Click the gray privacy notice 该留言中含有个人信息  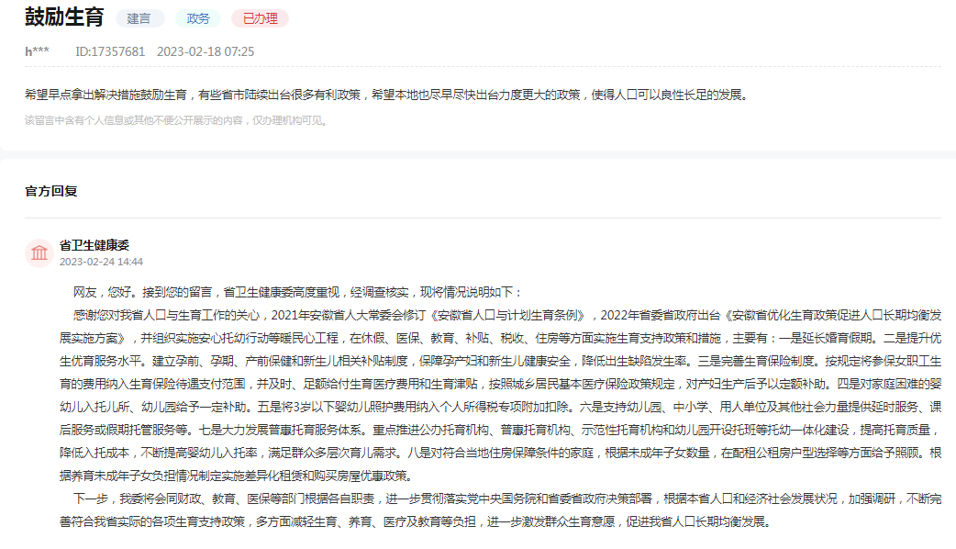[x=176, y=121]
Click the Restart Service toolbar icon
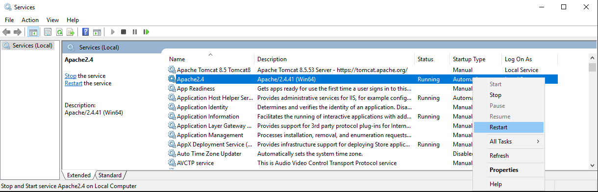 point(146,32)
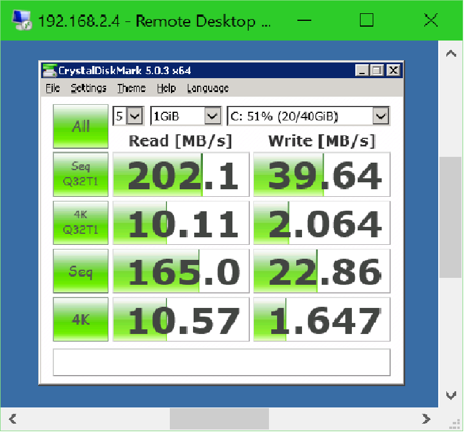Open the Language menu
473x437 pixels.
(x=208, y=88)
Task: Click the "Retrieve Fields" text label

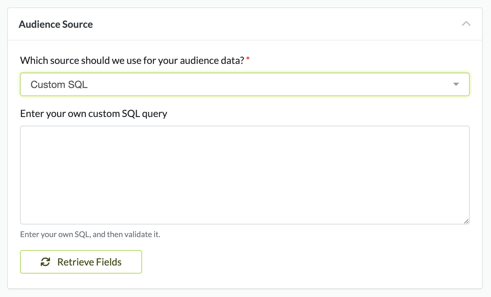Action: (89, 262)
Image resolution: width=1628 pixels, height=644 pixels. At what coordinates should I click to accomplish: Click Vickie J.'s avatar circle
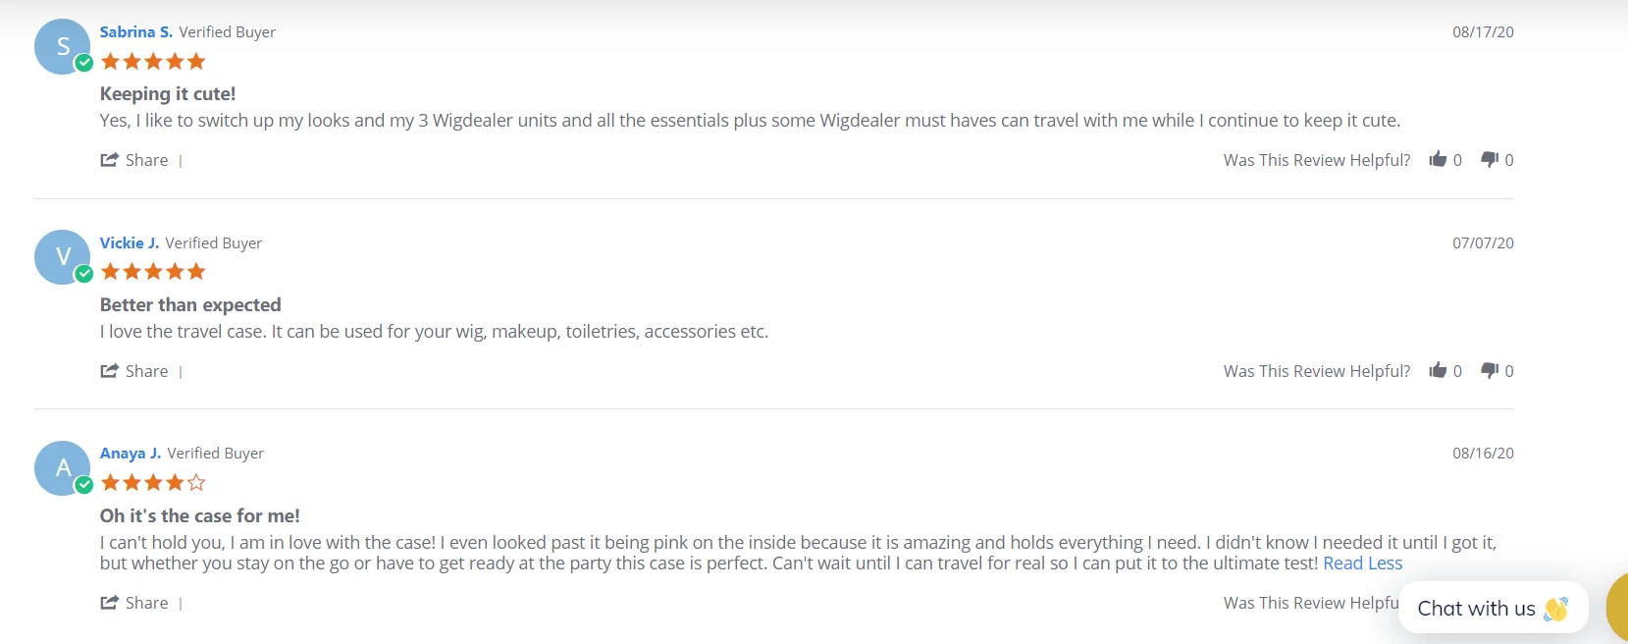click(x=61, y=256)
━━━━━━━━━━━━━━━━━━━━━━━━━━━━━━
◆ Exercise goal: Write out exactly the lines from the line that contains "Task: Click the" through the end of the material, including both ends. No pictures belong in the copy.

◆ Solution to this exercise:
Task: Click the "Retrieve Fields" text label

Action: (89, 262)
Image resolution: width=1628 pixels, height=644 pixels. At what coordinates should I click to accomplish: Click Vickie J.'s avatar circle
click(x=61, y=256)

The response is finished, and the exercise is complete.